War games are notoriously one-sided as a general rule, and couple their themes with gameplay that usually boil down to slaughtering mass amounts of your foes, they’d be the last place I’d go to for a nuanced look. Yet a great place to start for my first post here!
With that in mind, I just noticed an upcoming release for PC on Steam just this morning and as both a gamer and a former-historian, I couldn’t pass up the opportunity to write a bit about it. Simply put, Air Conflicts: Vietnam boasts one of the most incredible store pages I’ve ever seen.
“Fight for freedom!” calls the video, though the freedom they speak of doesn’t appear to be the freedom from foreign rule that Vietnamese nationalists fought decades for. Maybe they meant it more philosophical, like freedom from the burden of choice. Or perhaps existentially, freedom from this mortal coil.

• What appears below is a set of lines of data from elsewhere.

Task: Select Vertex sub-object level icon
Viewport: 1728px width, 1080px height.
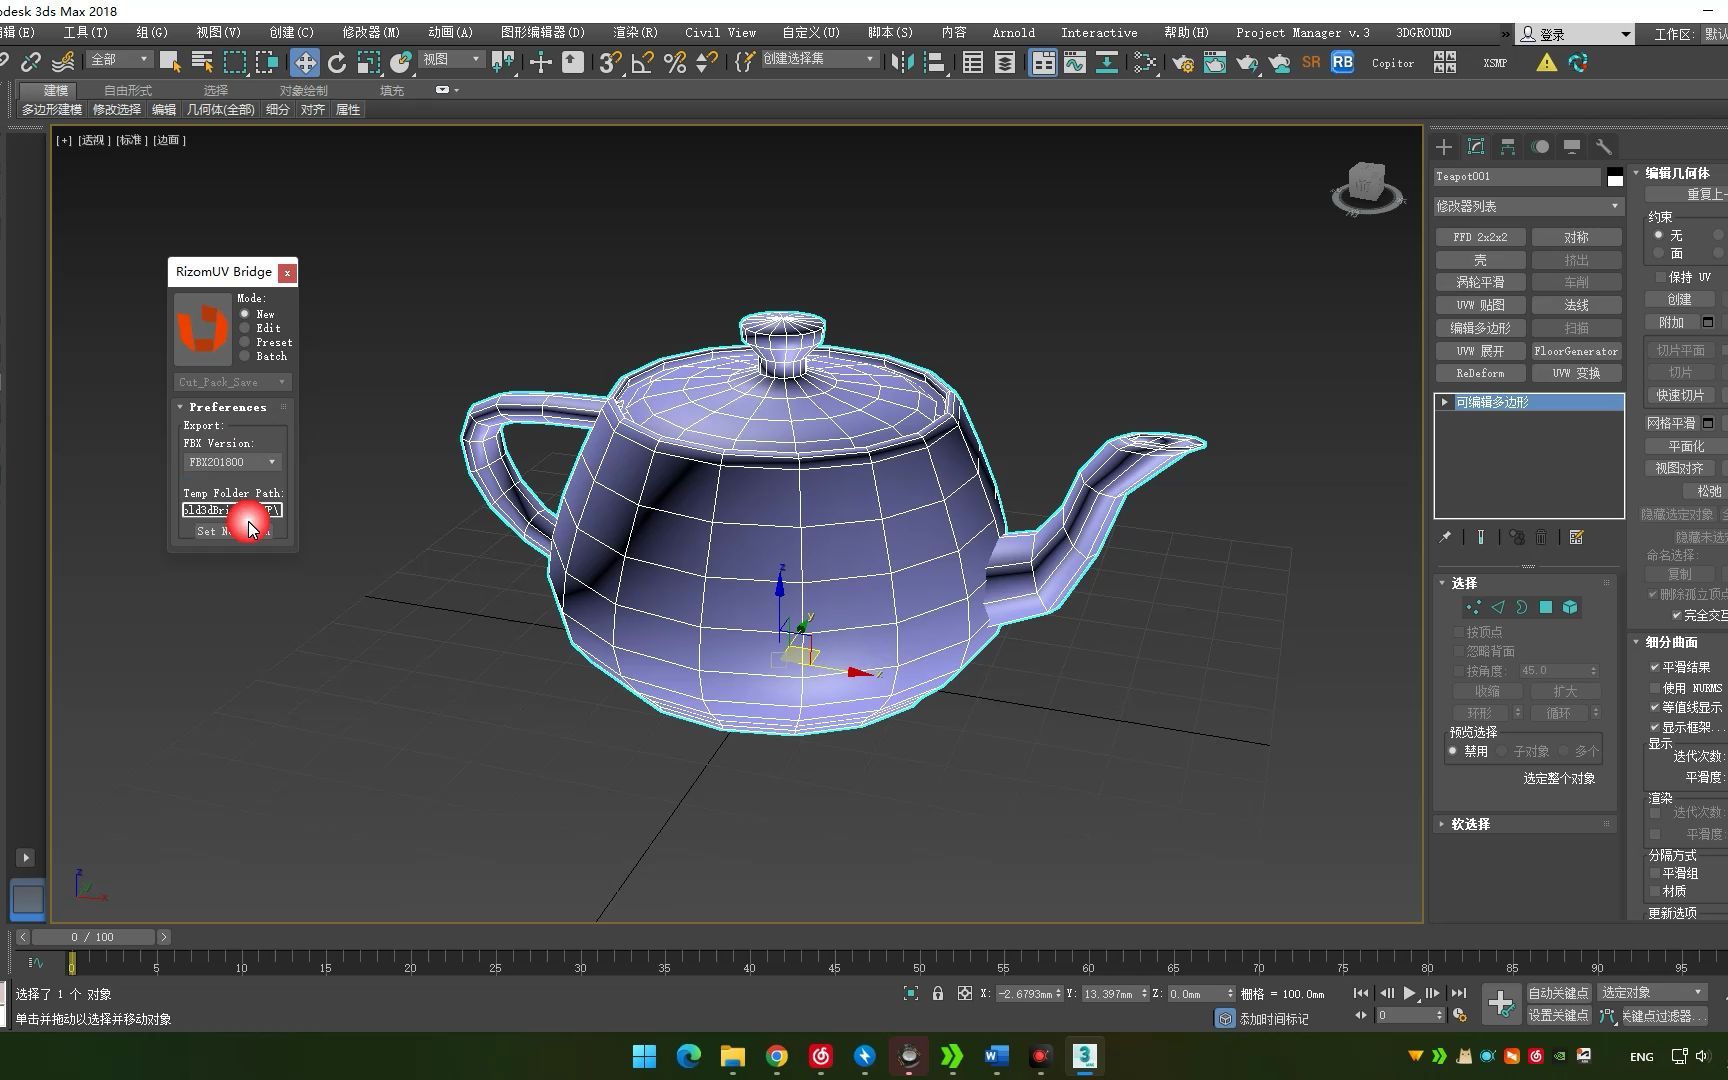Action: [x=1473, y=607]
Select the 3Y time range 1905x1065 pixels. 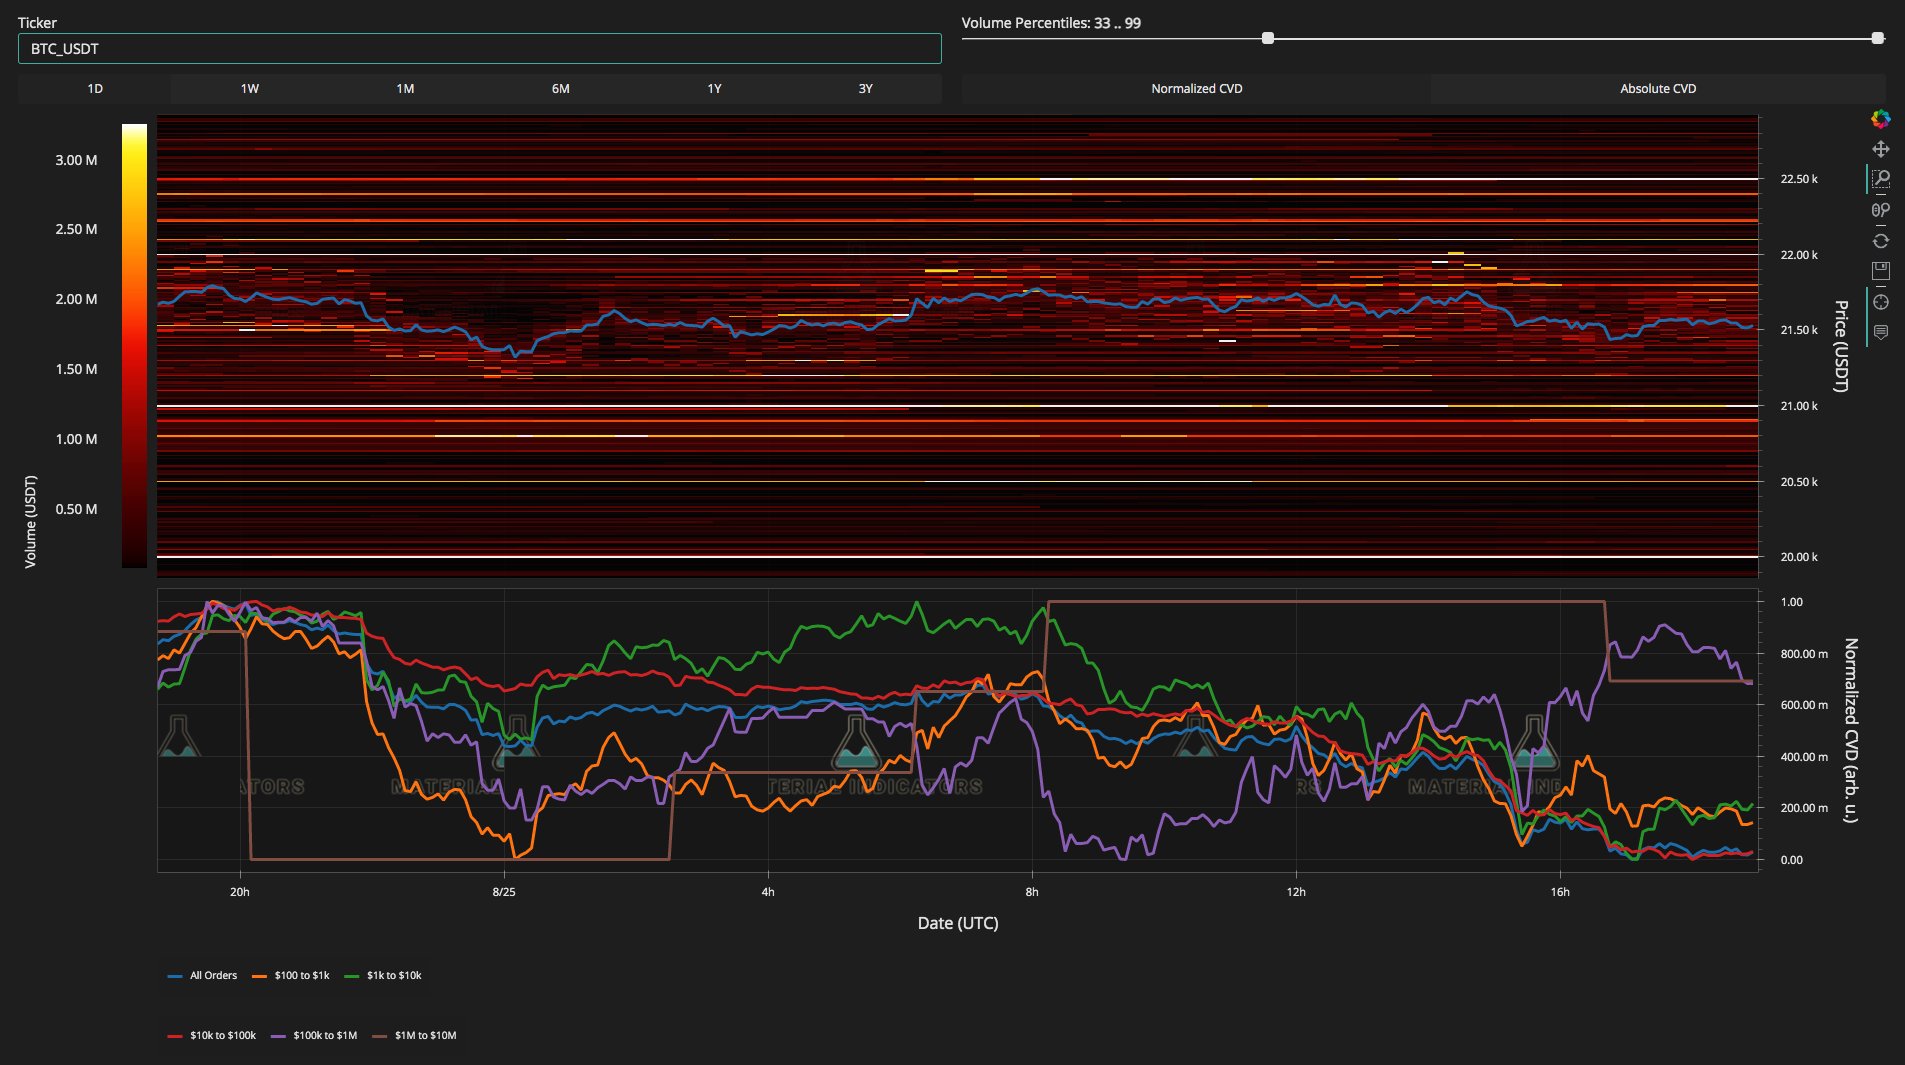tap(865, 89)
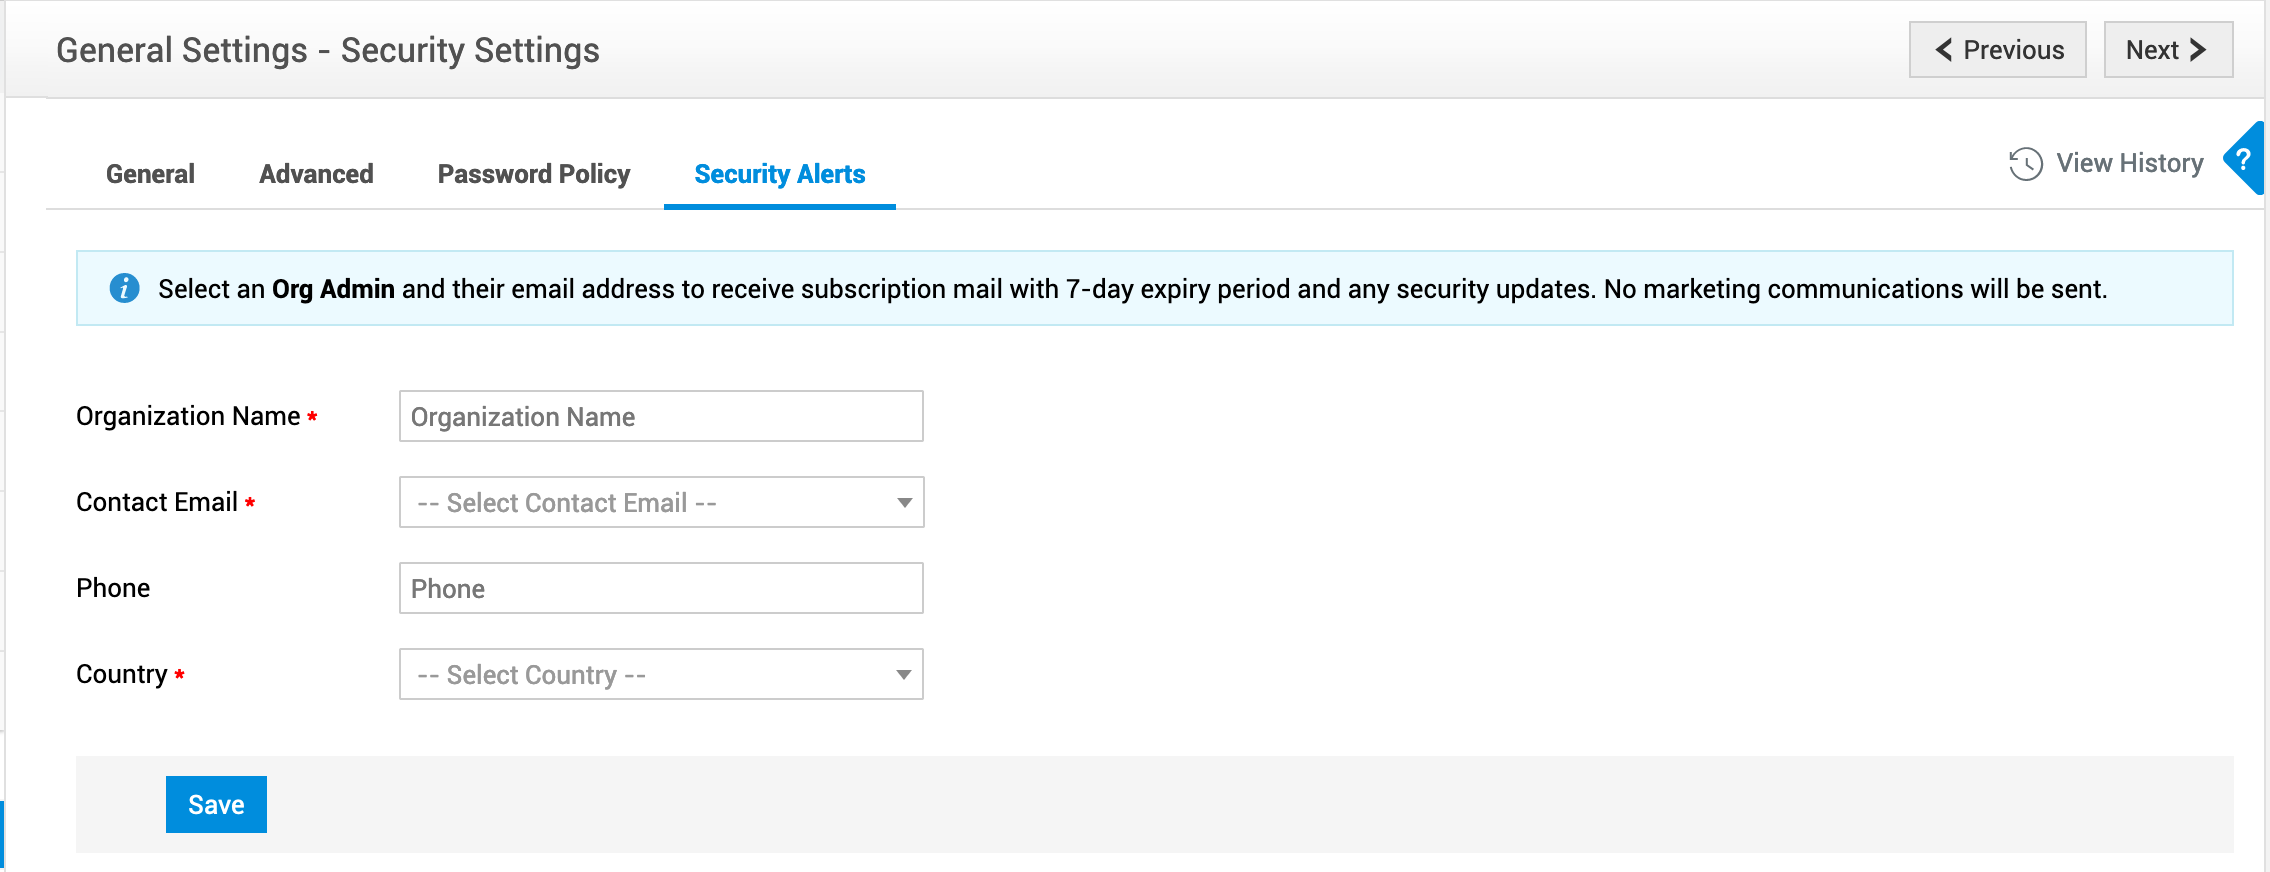Click the View History clock icon
This screenshot has width=2270, height=872.
2025,163
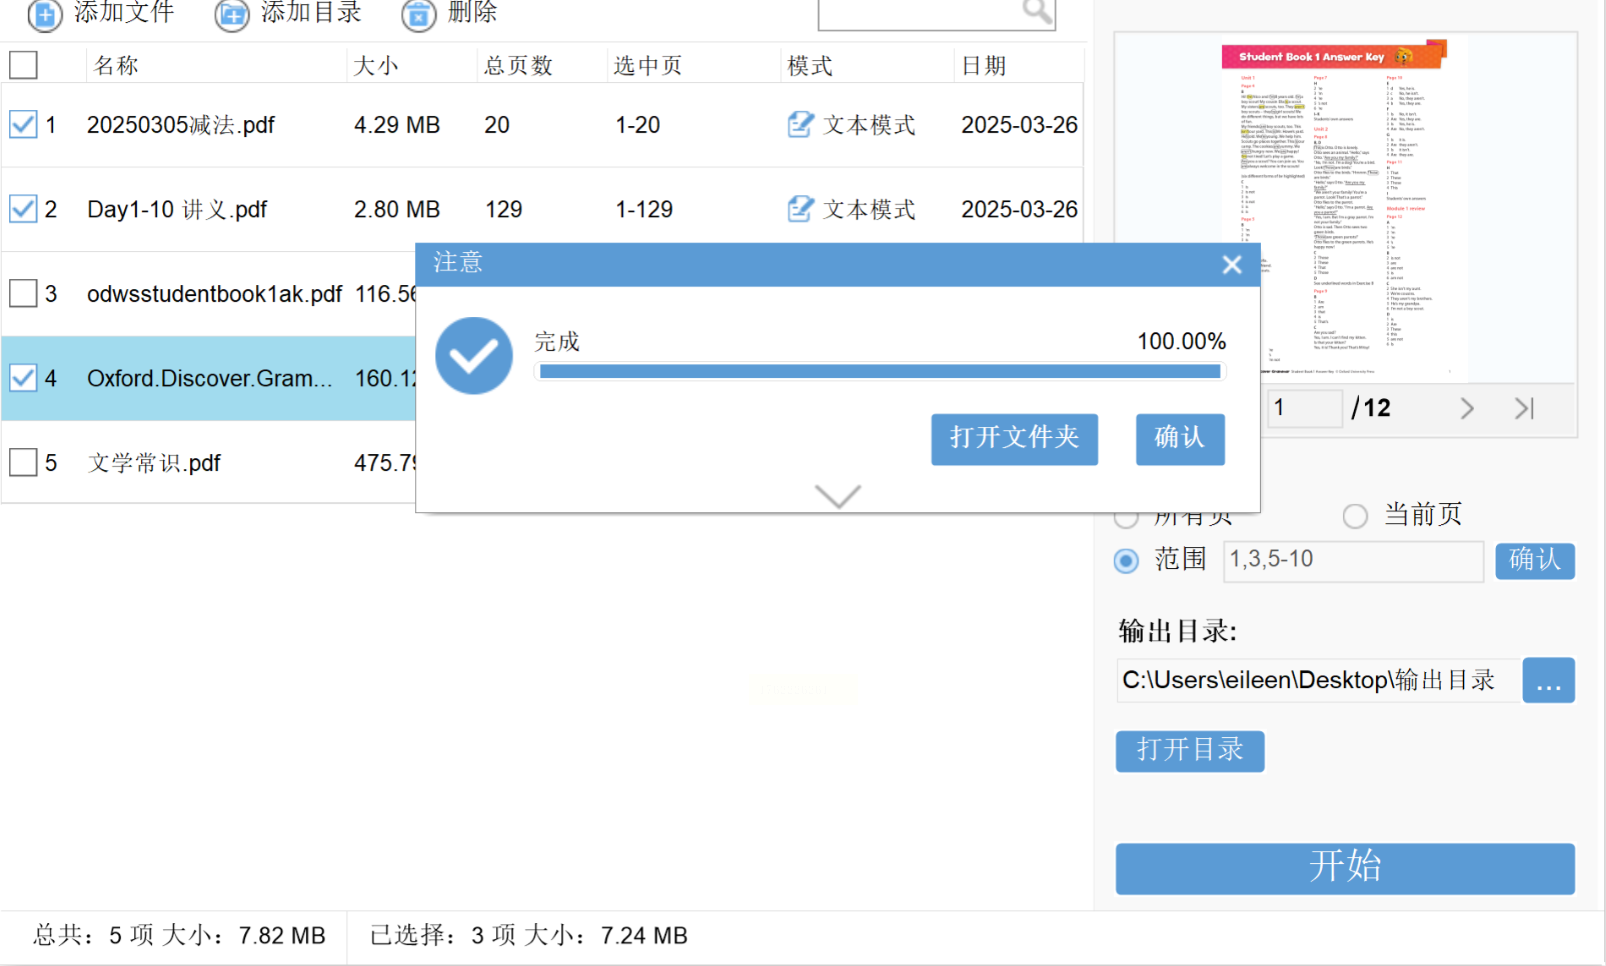Jump to last preview page
Screen dimensions: 1606x966
pos(1523,408)
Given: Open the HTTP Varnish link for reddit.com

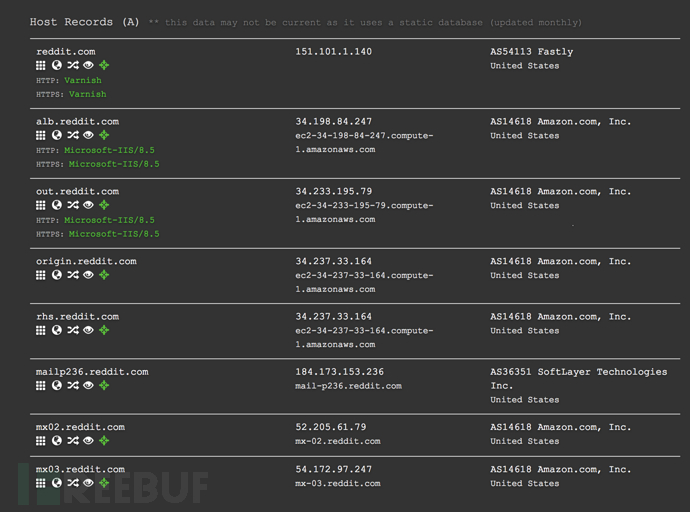Looking at the screenshot, I should 83,80.
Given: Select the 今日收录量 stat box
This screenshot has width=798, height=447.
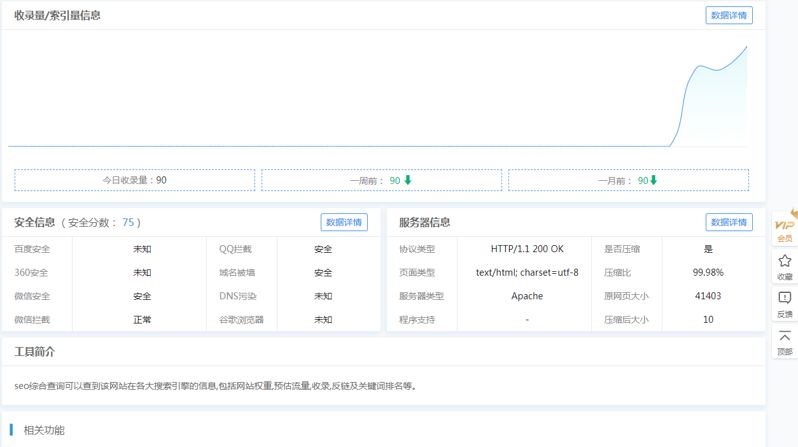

“As Democracy and Communism collide!” I guess the game makers were not aware that the US directly put a stop to democratic elections in Vietnam because they knew what the outcome would be and didn’t like it. Instead the US championed an unelected regime they installed which adamantly refused to allow a vote based on American insistence. Provincial chiefs were replaced almost entirely with military officers obedient to a man from New Jersey.
“Prepare for mind-blowing flight simulation with exotic landscapes,” that you destroy and leave permanently marred I presume, for that’s what the US did when it dumped chemical weapons on the beautiful landscape of Vietnam and carpet bombed the nation. Speaking of carpet bombing, the video loudly and proudly assures us you will be able to do that.
|Beautiful landscapes... for you to destroy!|
"The Vietnam War, one of the most explosive and violent wars of all time. You are Joe Thompson, an intrepid and patriotic pilot fighting to uphold the values of his country.” What a line! And what values! No, what values? Keep in mind the US was not in Vietnam to champion democracy, they did everything in their power to prevent democracy. The full weight of the worlds richest and most powerful state was brought to bear upon some Asian peasants to make sure a democratic outcome was not achieved.
Perhaps freedom from colonial rule like the US did in their own War of Independence? No to that too, as the US forced pre-Communist China to hand back over the country to France, whom it then supplied over 80% of the funding to fight the Vietnamese nationalists. That was all before the US stepped in to install its own unelected colonial regime, led by a Catholic out of Jersey to rule over a Buddhist nation.
|Uh no, not quite.|
You wouldn’t know this from the developers it seems, as their own page declares that the US “decide[s] to support South Vietnam in the fight against the communistic Vietcong troops.” Fair enough on second thought, the US would choose to support it's own puppet regime, right?
I’ve begun to wonder if the whole thing is a joke. Or a bait and switch, and maybe when the game comes out it’ll pull a trick on us all and manage to show a view of history that’s not completely deluded. Maybe the developers will have a bit of a laugh at us come launch day. As of right now the promotional material has set this game up to make all the first-person shooters out there to look incredibly deep and balanced by comparison.
It’s not out for another two weeks so there’s few answers for me to give, yet the promotional material for the game alone is awe inspiring, in the same way an avalanche is: From a distance.
In the academic field of history, even supposedly professional historians are usually heavily predisposed towards their own countries war narrative, yet the Vietnam war lives on as a controversial one in American history. Even American historians have acknowledged that the fight for independence that started with Ho Chi Minh was first and foremost a nationalist one, and not by any stretch of the imagination a vanguard of world communism.
While at the time, US government analyst, Douglas Pike, studied the “communistic” nationalists and concluded that they were not warriors, but simply organizers first, who were teaching autonomy to the villages that were so long ruled from across the world by European powers.
It’d do the game makers of today well to remember that instead of painting them as typical game fodder.